Une nouvelle étude publiée dans la revue médicale The Lancet révèle que la décision de Donald Trump de réduire massivement l’aide américaine à l’étranger pourrait entraîner plus de 14 millions de morts prématurées d’ici 2030.
L’étude précise qu’un tiers des victimes potentielles seraient des enfants.
En mars, le Secrétaire d’État américain Marco Rubio a annoncé que l’administration Trump avait suspendu plus de 80 % des programmes de l’agence USAID, dédiée à l’aide au développement.
Davide Rasella, principal auteur du rapport, a déclaré :
« Pour de nombreux pays pauvres ou à revenu intermédiaire, ce choc équivaut à une pandémie mondiale ou à une guerre majeure. »
Rasella, chercheur à l’Institut de santé mondiale de Barcelone, a averti que la suppression de l’aide pourrait avoir des conséquences imprévisibles ou dévastatrices.

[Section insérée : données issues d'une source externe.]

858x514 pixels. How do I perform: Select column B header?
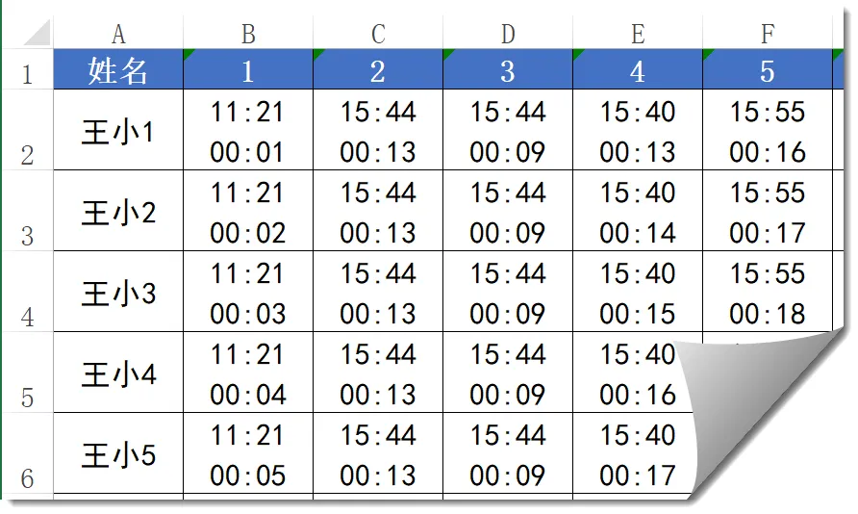coord(248,35)
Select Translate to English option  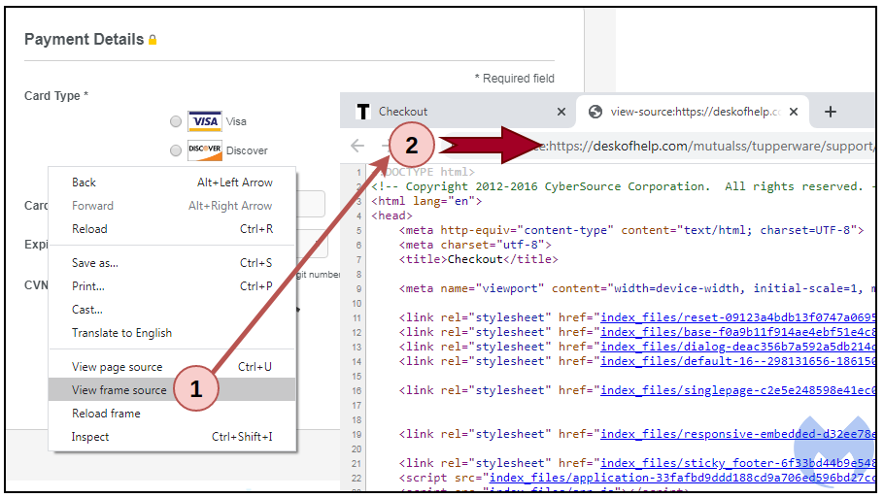click(121, 333)
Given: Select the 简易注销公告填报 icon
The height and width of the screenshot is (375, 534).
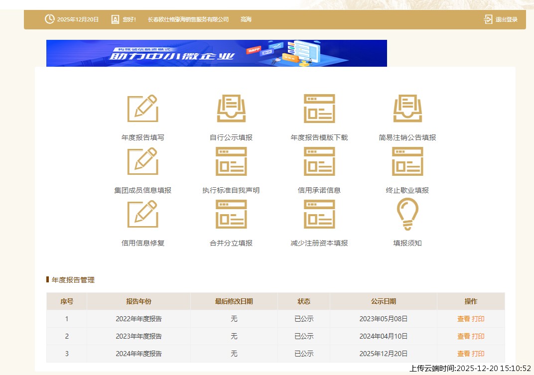Looking at the screenshot, I should [407, 109].
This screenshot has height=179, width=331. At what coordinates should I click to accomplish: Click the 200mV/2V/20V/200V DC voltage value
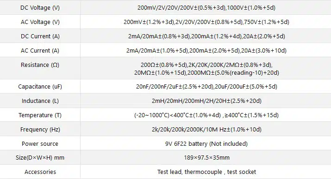coord(206,8)
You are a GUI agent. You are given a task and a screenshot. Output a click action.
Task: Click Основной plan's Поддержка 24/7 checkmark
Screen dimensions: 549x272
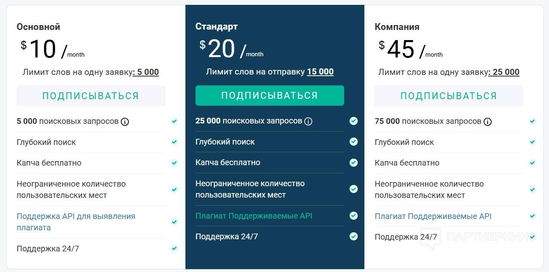[174, 249]
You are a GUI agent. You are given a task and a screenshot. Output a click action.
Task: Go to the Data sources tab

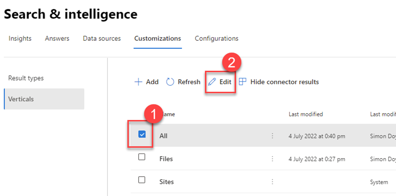tap(102, 39)
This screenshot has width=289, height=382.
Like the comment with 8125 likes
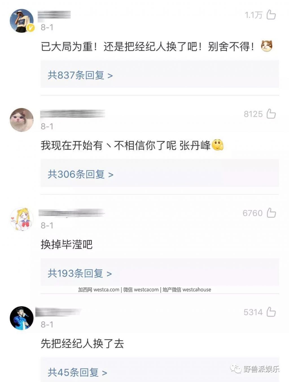[x=271, y=114]
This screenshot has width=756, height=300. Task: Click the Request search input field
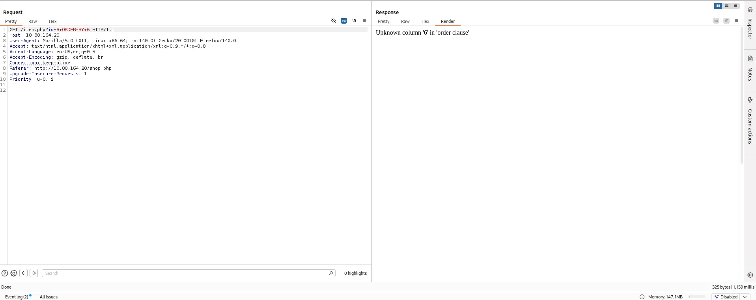(185, 273)
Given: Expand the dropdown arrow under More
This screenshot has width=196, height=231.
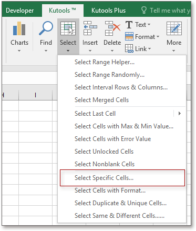Looking at the screenshot, I should click(x=174, y=51).
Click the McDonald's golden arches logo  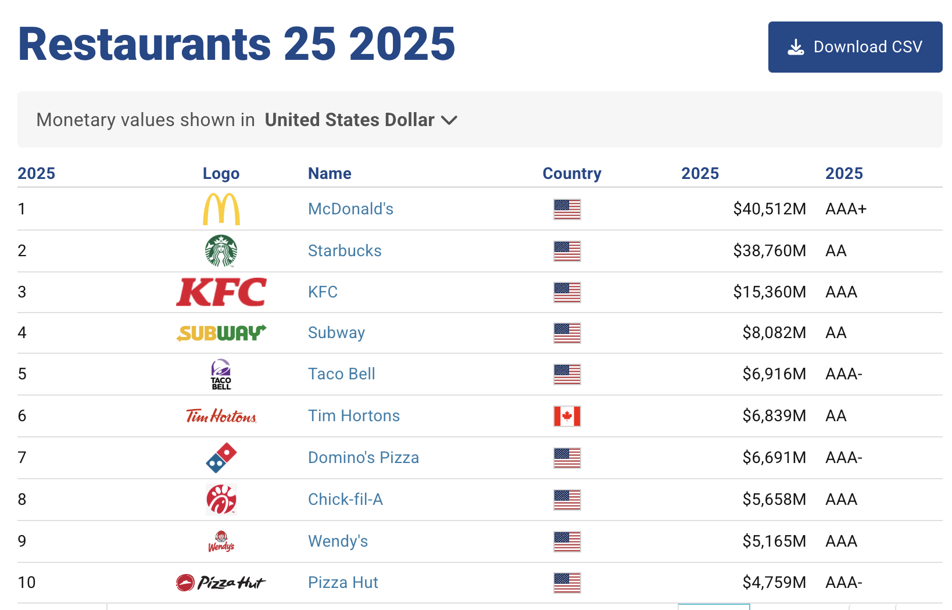(221, 209)
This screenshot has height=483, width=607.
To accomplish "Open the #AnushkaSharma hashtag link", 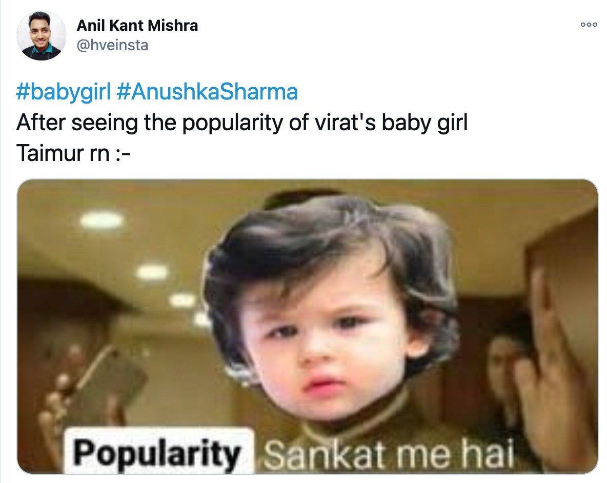I will pos(207,92).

Le rapport survient alors que des dirigeants du monde entier se réunissent à Séville (Espagne) pour la plus grande conférence sur l’aide humanitaire organisée par l’ONU depuis dix ans.
En se basant sur des données de 133 pays, les chercheurs estiment que l’aide de USAID a évité 91 millions de morts entre 2001 et 2021 dans les pays en développement, selon la BBC.
Si les coupes actuelles perdurent, plus de 14 millions de personnes pourraient mourir d’ici 2030, dont 4,5 millions d’enfants de moins de cinq ans, soit environ 700 000 décès d’enfants par an.